[[ Passage provided, beginning ]]

The timing of this dream, I’ve decided, is connected to my dad’s death date and an upcoming trip home. A trip I haven’t made in three years. In those three years the world and I have transformed. A pandemic has uprooted every rhythm and pregnancy and childbirth has reshaped my mind, body, and life. From a certain point of view I’m not going home at all. I’m going to a place I once knew as a person I’ve never been before.
This is where my grief lies.
I want all the artifacts, rituals, places, and people that I’ve lost to come back. I want them to tell me who I was so that I might better know who I am becoming. I want them to stabilize me and tether me and humble me into a place of recognition. And, I want to reorganize time and my choices in order to return to them sooner.
I want my dad to hold my daughter and tell me that she looks like me because I look like him. I want to ask him if, when he looks into her blue eyes, it takes his breath away. Or, if he sees something old and something ancient and something knowing, like I do. I want to find out if watching him holding her is the same feeling of him holding me.
But, these imagined moments, these dreams, represent versions of myself and my dad that we will never be. I suppose knowing this is its own kind of grounding force.
In grief I continue to learn many lessons, and my dad’s life and death annually remind me of this one: that we might love with our hands stretched out wide open even if what we want to hold, or were meant to hold, falls through them.

[[ Passage provided, end ]]

*Tasks to complete*:
A. In the passage on grief, rewrite everything from "The timing of" down to "my grief lies.", swapping "pandemic" for "global crisis".
B. According to the passage on grief, how long has it been since the writer last made the trip home?
Work only from the passage on grief.

[[ Raw data, beginning ]]

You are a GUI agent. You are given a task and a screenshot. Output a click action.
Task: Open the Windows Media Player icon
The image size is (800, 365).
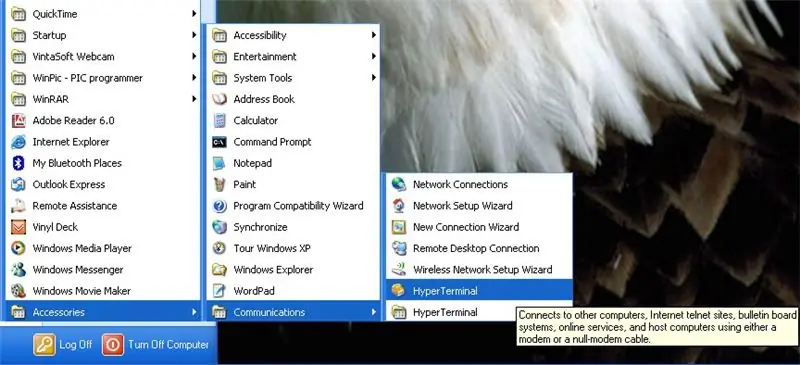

[[ Raw data, end ]]

*Responses for each task*:
A.
The timing of this dream, I’ve decided, is connected to my dad’s death date and an upcoming trip home. A trip I haven’t made in three years. In those three years the world and I have transformed. A global crisis has uprooted every rhythm and pregnancy and childbirth has reshaped my mind, body, and life. From a certain point of view I’m not going home at all. I’m going to a place I once knew as a person I’ve never been before.
This is where my grief lies.

B. Three years.